Game Playing Agent - A Tale of Significance Testing

Robot with game pad

While I’m still writing up my review on Udacity’s class on Inferential Statistics, I’m knee deep into their Artificial Intelligence Nano Degree program.  Our second project is to create a custom game playing agent for the simple Isolation game.  Isolation is played on a grid board (think chess/checkers) but of any n*m size.  For this game, our pieces were limited to moving in a chess-knight pattern.  Once a square has been occupied it can not be occupied again by either player, thus the goal is to isolate your opponent.  The loser is the first person who cannot make a legal move.
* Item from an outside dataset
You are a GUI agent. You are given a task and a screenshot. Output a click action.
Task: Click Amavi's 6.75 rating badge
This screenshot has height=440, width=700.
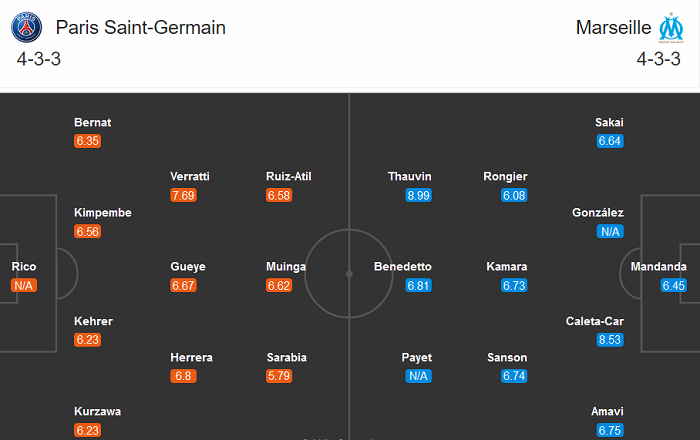pos(610,430)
The game was implemented using minimax with alpha/beta pruning, a topic for another post.  Afterwards we were to also construct multiple ‘scoring’ algorithms that are used to determine which of the legal available moves are best.  Then there was a built-in tournament that allowed us to run multiple agents against each other to determine which scoring algorithm is best.  The idea here is the move that nets you more moves and your opponent fewer moves is probably better.
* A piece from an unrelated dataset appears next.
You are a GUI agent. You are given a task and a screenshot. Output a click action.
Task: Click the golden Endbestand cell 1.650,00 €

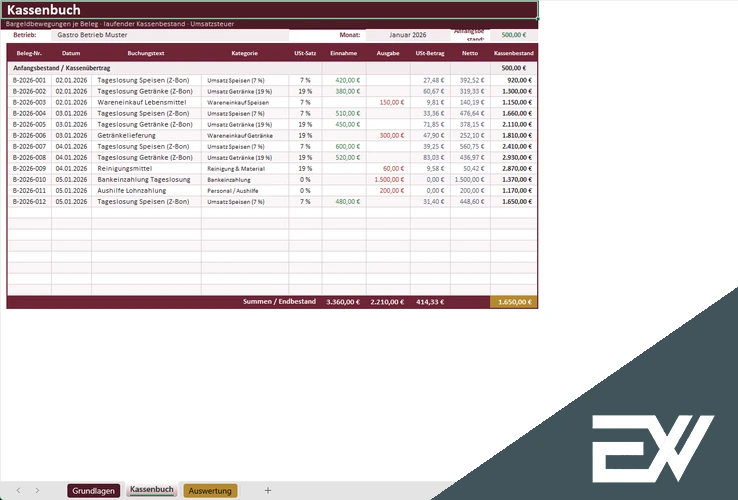(513, 302)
I crafted three such custom scoring algorithms and ran the tournament, results follow.

Tournament Record Score


WOW!  I’m amazing!  I took a 68.6% win rate up to 77.1%.  Color me impressed and dressed in my best.  If you’re flashing back to my introduction, you’re probably thinking there’s more here though.  We’re required to analyze and report the results.  Having just finished an inferential statistics class, that means t/z tests and critical regions!  YAY!  Actually, this was a really great opportunity to practice a bit of what I had learned outside of that perfectly structured learning environment.  So I popped open the Inferential Statistics course and refreshed on a few bits, calculated some t-tests and lo and behold.

T-Test Results


With a t-critical value of 2.179 (alpha 0.05, 2-tailed test and 12 degrees freedom) , we’re not even close to being significant.  In fact, I constructed as perfect of a game as I could to get a t-test of -2.24, which WOULD be significant, and it required winning 85.7% of the games played.  Something none of these has come close to.  Interesting right?  This means that the custom scoring is more random sampling and happenstance than important.